Grog begins with a brief sample from Townsends, a favorite YouTube channel of mine dedicated to recreating the recipes, crafts, and outfits of the 18th century. The historical invocations continue throughout the album, as Frog pull in swinging 70s funk riffs, 60s folk melodies, and barn-stomping roots rhythms. Like similar bedroom pop historians R. Stevie Moore and Ariel Pink, though, Frog make sure to intersperse these references with a heavy dose of humor (“Gonna take the bassline out to lunch / Gonna make a bowl of Captain Crunch”). RIYL: house museums

A. Savage – Several Songs About Fire 

Parquet Courts were a favorite band just out of college, but everything they’ve released since Wide Awake in 2018 has left me cold. Thankfully front man Andrew Savage has taken some time away to release another solo album. Abandoning the straitjacket of post-punk revivalism, Savage is now free to compose spiritual ballads (“Hurtin’ or Healed”), whimsical ditties about sun-drenched expat life (“Riding Cobbles”), and ok yeah, a little more post-punk revivalism (“David’s Dead”). Overall, the freedom to explore new ideas and new platforms for his clever crooning is what makes this release so exciting. RIYL: finally leaving New York.

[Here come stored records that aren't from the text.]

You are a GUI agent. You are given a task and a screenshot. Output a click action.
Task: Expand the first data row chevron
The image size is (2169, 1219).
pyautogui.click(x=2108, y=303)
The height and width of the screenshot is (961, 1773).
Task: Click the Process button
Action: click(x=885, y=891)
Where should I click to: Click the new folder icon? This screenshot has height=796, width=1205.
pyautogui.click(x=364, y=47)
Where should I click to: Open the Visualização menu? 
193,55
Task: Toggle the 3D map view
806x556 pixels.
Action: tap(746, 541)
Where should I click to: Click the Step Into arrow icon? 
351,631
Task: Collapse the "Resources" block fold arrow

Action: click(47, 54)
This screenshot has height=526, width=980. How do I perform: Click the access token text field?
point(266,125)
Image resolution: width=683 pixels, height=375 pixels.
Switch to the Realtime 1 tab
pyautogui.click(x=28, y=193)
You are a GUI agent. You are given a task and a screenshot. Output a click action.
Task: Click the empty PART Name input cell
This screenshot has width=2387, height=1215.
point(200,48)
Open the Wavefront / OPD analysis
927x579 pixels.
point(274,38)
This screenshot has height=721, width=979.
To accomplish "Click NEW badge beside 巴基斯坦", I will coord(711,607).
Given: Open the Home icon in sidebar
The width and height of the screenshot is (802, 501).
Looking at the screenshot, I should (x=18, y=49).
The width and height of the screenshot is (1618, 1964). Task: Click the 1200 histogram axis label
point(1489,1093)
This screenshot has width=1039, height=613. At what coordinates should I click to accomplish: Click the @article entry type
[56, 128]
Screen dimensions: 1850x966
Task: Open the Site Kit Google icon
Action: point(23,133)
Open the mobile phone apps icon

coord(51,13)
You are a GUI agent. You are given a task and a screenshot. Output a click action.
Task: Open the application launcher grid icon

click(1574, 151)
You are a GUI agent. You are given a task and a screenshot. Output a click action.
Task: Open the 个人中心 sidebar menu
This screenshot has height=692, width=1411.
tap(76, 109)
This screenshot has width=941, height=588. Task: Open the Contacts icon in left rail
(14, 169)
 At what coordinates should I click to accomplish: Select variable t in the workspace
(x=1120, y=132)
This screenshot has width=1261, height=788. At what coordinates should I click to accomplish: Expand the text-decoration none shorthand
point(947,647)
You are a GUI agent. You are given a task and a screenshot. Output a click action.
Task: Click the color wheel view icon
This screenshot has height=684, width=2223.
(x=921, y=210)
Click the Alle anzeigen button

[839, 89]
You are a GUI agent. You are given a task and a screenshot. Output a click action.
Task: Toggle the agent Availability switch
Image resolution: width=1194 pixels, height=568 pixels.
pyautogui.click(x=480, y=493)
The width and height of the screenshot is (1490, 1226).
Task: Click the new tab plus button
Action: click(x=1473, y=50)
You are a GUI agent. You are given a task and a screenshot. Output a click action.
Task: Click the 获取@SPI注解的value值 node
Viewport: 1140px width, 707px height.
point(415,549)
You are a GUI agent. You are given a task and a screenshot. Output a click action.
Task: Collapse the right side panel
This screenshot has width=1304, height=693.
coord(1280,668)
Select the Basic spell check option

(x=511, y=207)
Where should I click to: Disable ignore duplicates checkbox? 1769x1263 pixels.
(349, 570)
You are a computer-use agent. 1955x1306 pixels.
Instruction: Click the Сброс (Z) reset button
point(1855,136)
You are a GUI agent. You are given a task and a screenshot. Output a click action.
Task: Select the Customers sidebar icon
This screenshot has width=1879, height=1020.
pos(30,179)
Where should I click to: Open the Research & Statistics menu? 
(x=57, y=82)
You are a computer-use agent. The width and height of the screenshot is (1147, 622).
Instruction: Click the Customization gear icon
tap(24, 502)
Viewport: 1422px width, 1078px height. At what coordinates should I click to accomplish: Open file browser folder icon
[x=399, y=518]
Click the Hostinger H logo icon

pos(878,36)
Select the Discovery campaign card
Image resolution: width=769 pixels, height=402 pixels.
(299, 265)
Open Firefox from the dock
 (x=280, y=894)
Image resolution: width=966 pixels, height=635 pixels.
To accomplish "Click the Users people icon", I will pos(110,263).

The Clientele – I Am Not There Anymore

From the first note, this was the biggest surprise of the year for me. With 19 tracks clocking in at an hour, it’s almost as long as their 2000 masterpiece Suburban Light. But where its predecessor was all Velvet Underground indie-noir, they’re… um… Not There Anymore! This latest release finds them walking in the sun of a lush pastoral, as suggested by many titles (“Garden Eye Mantra,” “Dying in May,” “Conjuring Summer In,” “My Childhood,” “Chalk Flowers,” Stems of Anise,” and “Through the Roses”). Probably more ornate than can even be appreciated after a half dozen listens, this one will remain a companion for reveries to come. I like to think of The Clientele as “autumn-coded,” but this release has shown me that they’re really a band for all seasons. RIYL: wearing a little scarf, year-round.

Arthur Russell – Picture of Bunny Rabbit

Since his passing in 1992, we’ve been blessed with a slow trickle of archival material that this legendary composer, producer, and cellist was never able to release in his lifetime. After six of these archival albums, it’s become a critical cliché that contemporary music still hasn’t caught up to the genre-defying innovations Arthur brought to such disparate domains as disco, folk, techno, and post-minimalism. Picture of Bunny Rabbit includes material recorded at the same time as the miraculously beautiful World of Echo in 1986 and contains much of the same delicate melodies and haunting cello lines. REQUIRED LISTENING!! RIYL: miracles.

Austin is the Monograph Acquisitions Assistant at University Chicago Libraries. When not acquiring books for Loyola’s library he can be found acquiring books for his own collection, or his friends’, or yes, even yours.